In pratica prevedi una stagione clamorosa per il Milan... Cutrone e Morata entrambi almeno 20 goal più 10 di Calha, minimo 50 goal in 3.


----------



## Old.Memories.73 (20 Luglio 2018)

7vinte ha scritto:


> Scatenatevi,anche quest'anno con le profezie. A fine stagione le ordineremo e faremo la classifica,il vincitore sara il profeta di MW. Ogni profezia esatta varrà 3 punti. Se una profezia sarà "condivisa" con altri utenti ne varrà 2 (3 per il primo a farla). Le profezie sbagliate toglieranno un punto.


Prima di iniziare con le nuove profezie sarebbe opportuno stilare la classifica della stagione appena trascorsa...


----------



## juventino (20 Luglio 2018)

Ma può partecipare anche uno juventino? 
Se sì, queste sono le mie:
1-Una squadra diversa dal Bayern vincerà la Bundesliga
2-Gattuso verrà esonerato durante la stagione e sarà sostituito da Conte o Wenger
3-Il PSG arriverà almeno ai quarti di finale in Champions
4-Sarà l'ultima stagione di Mourinho al Manchester United
5-Sarà l'ultima stagione di Spalletti con l'Inter
6-Sarà l'unica stagione di Lopetegui col Real Madrid
7-Il Manchester City si confermerà campione d'Inghilterra
8-L'Inter non passerà il girone in Champions e scenderà in Europa League
9-La Juventus arriverà almeno ai quarti di finale in Champions
10-L'Arsenal tonerà in Champions League
11-L'Atletico Madrid vincerà la Supercoppa Europea
12-Il nuovo bomber del Napoli sarà uno tra Cavani e Benzema
13-Montella verrà ingaggiato subentrerà su una panchina durante la stagione
14-Il Real oltre ad Hazard prenderà Lewandowski
15-Werner verrà acquistato dal Bayern, a prescindere dal destino di Lewandowski


----------



## Manue (20 Luglio 2018)

1. La Juventus farà il triplete
2. Ronaldo capocannoniere 
3. Inter arriverà ancora in champions league 
4. L’inter scenderà in Europa League
5. Di Francesco esonerato 
6. Nesta esonerato dal Perugia
7. Inzaghi esonerato dal Bologna


Sul Milan mi esprimerò il giorno dopo la chiusura del mercato


----------



## Sam (20 Luglio 2018)

7vinte ha scritto:


> Scatenatevi,anche quest'anno con le profezie.
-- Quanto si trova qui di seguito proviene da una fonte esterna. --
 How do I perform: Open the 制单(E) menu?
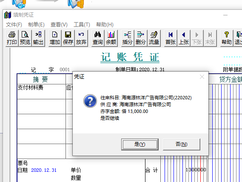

A fine stagione le ordineremo e faremo la classifica,il vincitore sara il profeta di MW. Ogni profezia esatta varrà 3 punti. Se una profezia sarà "condivisa" con altri utenti ne varrà 2 (3 per il primo a farla). Le profezie sbagliate toglieranno un punto.
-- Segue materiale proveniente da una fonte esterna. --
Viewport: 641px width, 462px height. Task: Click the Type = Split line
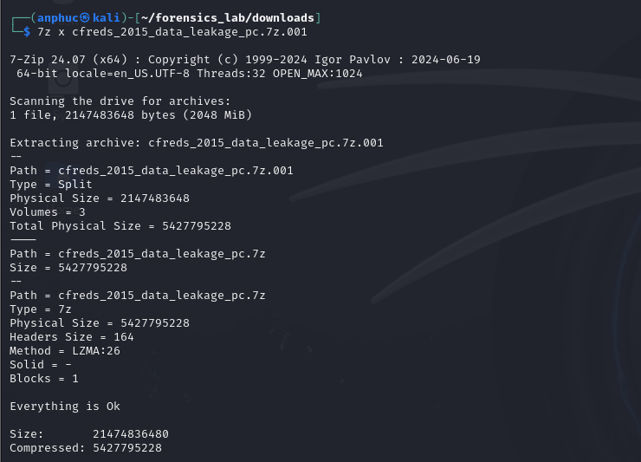(51, 185)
Yonghong Li e Han Li chiederanno un prestito ad Elliott per aprire un ristorante cinese in Via Paolo Sarpi.


----------



## Clarenzio (20 Luglio 2018)

diavolo ha scritto:


> Juventus non retrocederà
> Roma non retrocederà
> Napoli non retrocederà
> Inter non retrocederà
> ...



Si va beh


----------



## elpacoderoma (30 Agosto 2018)

Conte al Milan
Milan in Champions
Higuain via a fine anno
Silva torna al Milan 
Castillejo titolare


----------